Ausgelesener Text:
* * * * * * * * *

Das Allerwichtigste zu Beginn: Ich lebe noch! Keine Selbstverständlichkeit, wenn man sich mit den gegebenen Umständen auseinandersetzt.
Wie es der Titel schon erahnen lässt, war ich vier Wochen in Vietnam auf der Orthopädie und Anästhesie tätig. Vietnam an sich war mir kein fremdes Land. Schon oft habe ich dieses schöne Land mit meinem Motorrad bereist und auch viele Freundschaften geschlossen. So ist es für mich wirklich nichts Ungewöhnliches, das enorme Verkehrschaos zu verstehen, das Essen nicht genau identifizieren zu können oder Ratten - so groß wie ein Fußball - zu sehen. Jedoch hatte ich überhaupt keine Vorstellung davon, wie das Gesundheitssystem funktioniert. Nun klar, tief in meinem Innern wusste ich insgeheim was auf mich zukommt… jedoch wurde ich trotzdem immer wieder aufs Neue überrascht.

* * * * * * * * *

Bereitgestellte Angaben:
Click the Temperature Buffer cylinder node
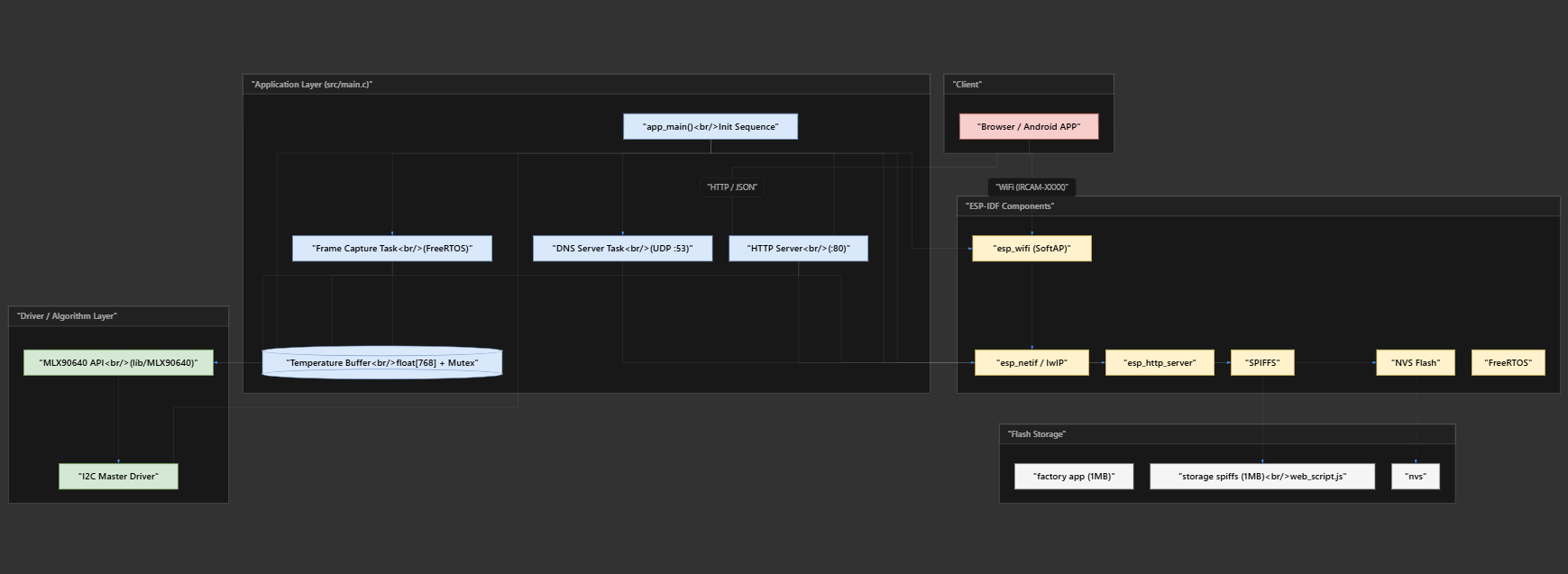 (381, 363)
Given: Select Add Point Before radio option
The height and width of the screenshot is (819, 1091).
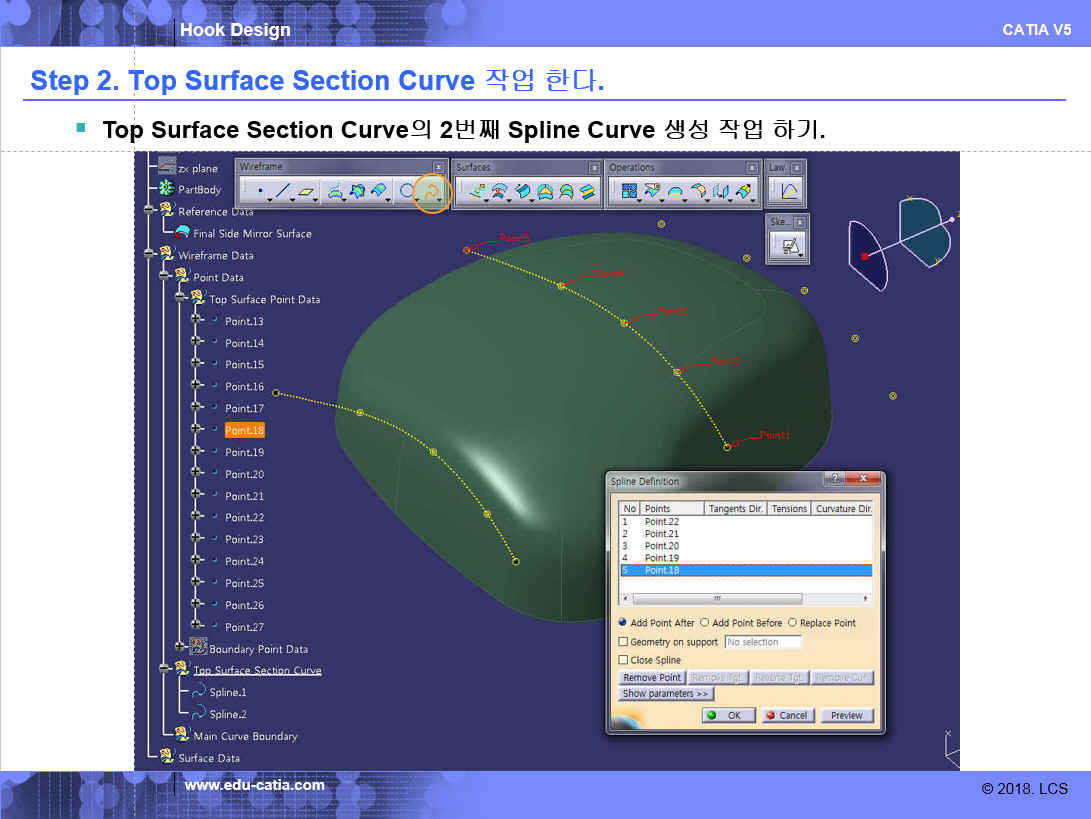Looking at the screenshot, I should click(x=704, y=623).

* * * * * * * * *

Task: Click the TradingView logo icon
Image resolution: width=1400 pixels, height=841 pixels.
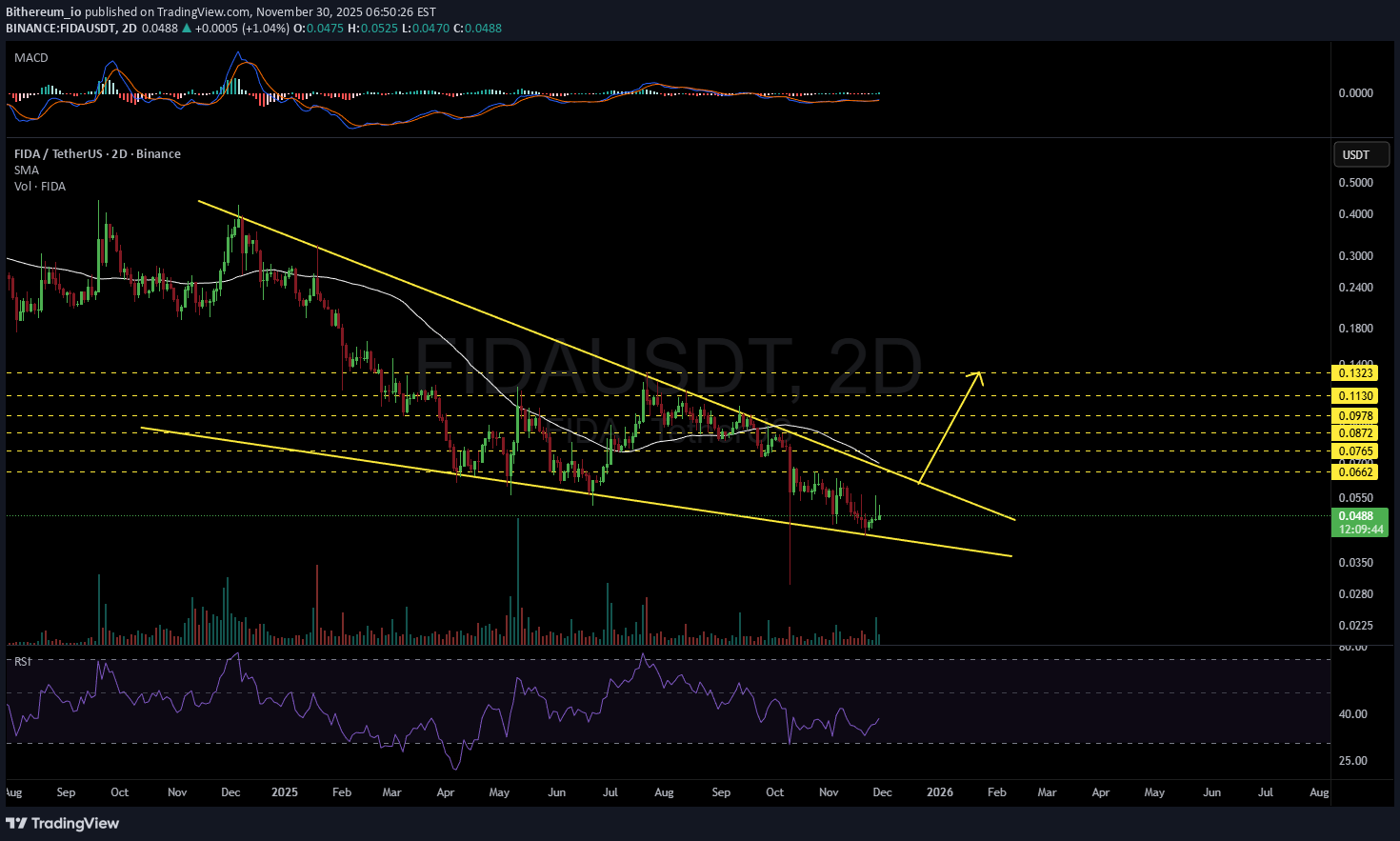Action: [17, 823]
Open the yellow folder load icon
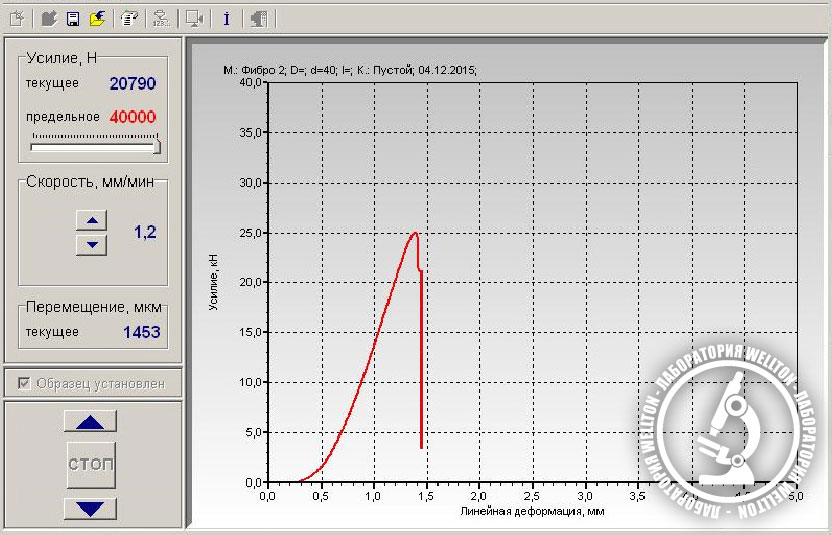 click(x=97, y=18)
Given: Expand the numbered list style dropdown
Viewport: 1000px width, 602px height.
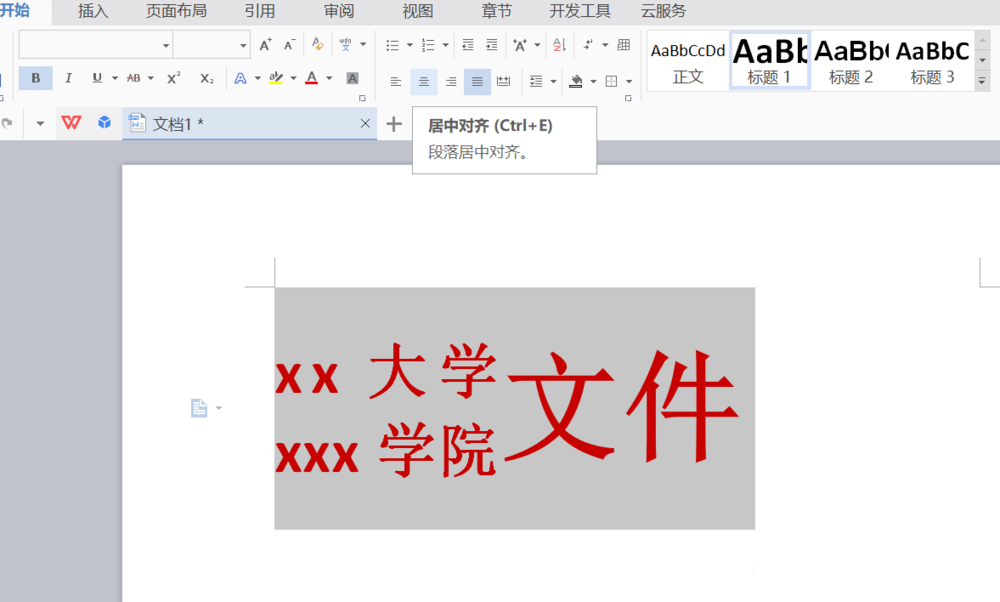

* * * * * * * * *

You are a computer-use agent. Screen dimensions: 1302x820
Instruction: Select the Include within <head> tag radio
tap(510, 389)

* * * * * * * * *

Die Aufgabe: Setze den Erfahrungsbericht aus Vietnam nach seinem letzten Satz fort. Die Einträge spielen hierfür keine Rolle.

Ergebnis:
Mein Einsatzort war ein Krankenhaus für Traumatologie und Orthopädie in Ho Chi Minh City. Ich lebte in einem kleinen Appartement und hatte wirklich Glück mit der Lage und der Ausstattung. Das Krankenhaus war 25 Minuten mit dem Motorrad entfernt. So war es jeden Morgen eine Herausforderung heil im Krankenhaus anzukommen. Wie? Du denkst das wäre gar nicht so schwierig…? Vielleicht überzeugt dich das Bild vom Gegenteil.
Heil angekommen beginnt der Dienst um 08.00 Uhr mit einem großen Kaffee und dem Austausch mit den Kollegen. Leider sprechen nicht alle gut Englisch und so kann man sich das Leben deutlich vereinfachen, wenn man sich einen Grundwortschatz Vietnamesisch aneignet. Nach einer Weile beginnt dann der Betrieb im OP. Ein Patient nach dem anderen wird eingeliefert und die Vorbereitungen werden durch das geübte Personal erledigt. Es werden Witze gemacht, es werden Lieder gesungen (keine Angst, das ist ganz typisch in Vietnam: Jeder singt, egal wann, egal wo!) und der Patient wird unter etwas anderen Bedingungen steril gemacht. So wird gebrauchtes Besteck in eine Jodlösung gelassen, abgewaschen, manuell getrocknet und in ein Leintuch gewickelt… jetzt noch ein «steril» Kleber drauf und schon läuft's!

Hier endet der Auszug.